91九零
br />   这冷情但不乏温柔的人世,其实有它本来的规则。与鬼神无关、与其他的力量无关。

  她转过头去看张谏之,那张脸似乎永远都覆着清霜般,不会太冷,又很难暖。大约是洞穿了人生始末来回,便再不会有太强烈的悲喜。其实她也好不到哪里去。

  他们都因此而遗憾,熟知又不是另一种幸运?体味过十几二十年的孤独,无人亲近,只能与鬼怪为友,可即便是魑魅魍魉,它们也最终会离去。看得明白方更懂珍惜,知道最终会失去会分离,此刻才会握得更紧。

  何况他们有缘共尝这人世间难得体会的经历,拥有对彼此更深的体谅与理解。

  理从前堂再次回到后院,将契书递给了白敏中。白敏中一愣,理却道:“不要以为眼下看不到将来就看不到了,有可能只是暂时看不见那些而已。”他漂亮的眼眸里仿佛住着妖怪,就像祖父那样。

  “所以帮你们找了一只守护灵,按完契书就是你了。”理说着偏头看了一眼无精打采蹲在门口的小黄,“那可是一只……”

  他的话没有说完,小黄已是紧紧盯住了他的眼睛:“是什么是什么?!”它读了一下他的想法,好像……好像说它是、是一只凤?
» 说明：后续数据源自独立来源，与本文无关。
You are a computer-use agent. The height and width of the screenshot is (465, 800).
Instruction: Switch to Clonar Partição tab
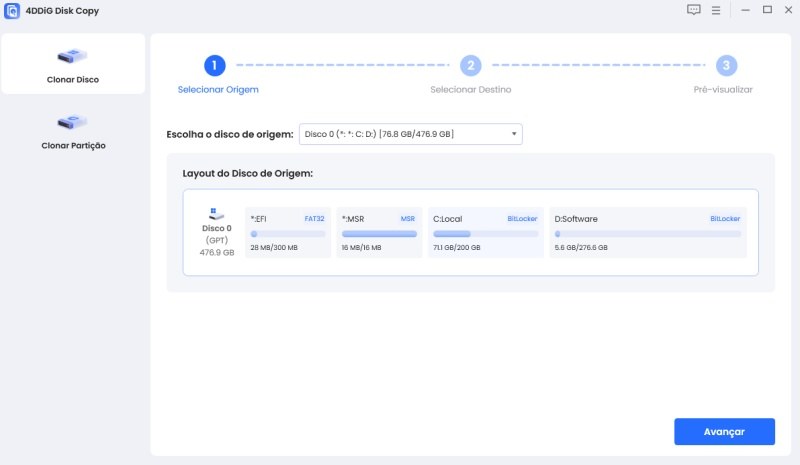(x=73, y=145)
  它原来是凤吗?!凤凰啊……天啊,它高兴地冲过去揪住理的袍角:“求求你把我变回来求求你……我是一只凤啊!”霸气村妞,种个将军生儿子

  “你想太多了。”理低头说了一句,一脚踹开了它。

  小黄在旁边哀嚎,这边白敏中已是迟疑着将契书收进了袖袋,待将来再作打算。

  他们离开京城时,家家户户挂白,是国丧。这些都在白敏中的预料之内,只是不知天下又会有怎样的变化。又或许正如明安所言,谁做皇帝不是一样?都是一路货色。只要天下太平能够饱足,百姓当真在乎是谁当权吗?看着举国哀恸,除了某些活动受限,似乎百姓还是依照原来的步伐继续走而已。

  每个世代虽不尽相同,天下也就这样了而已。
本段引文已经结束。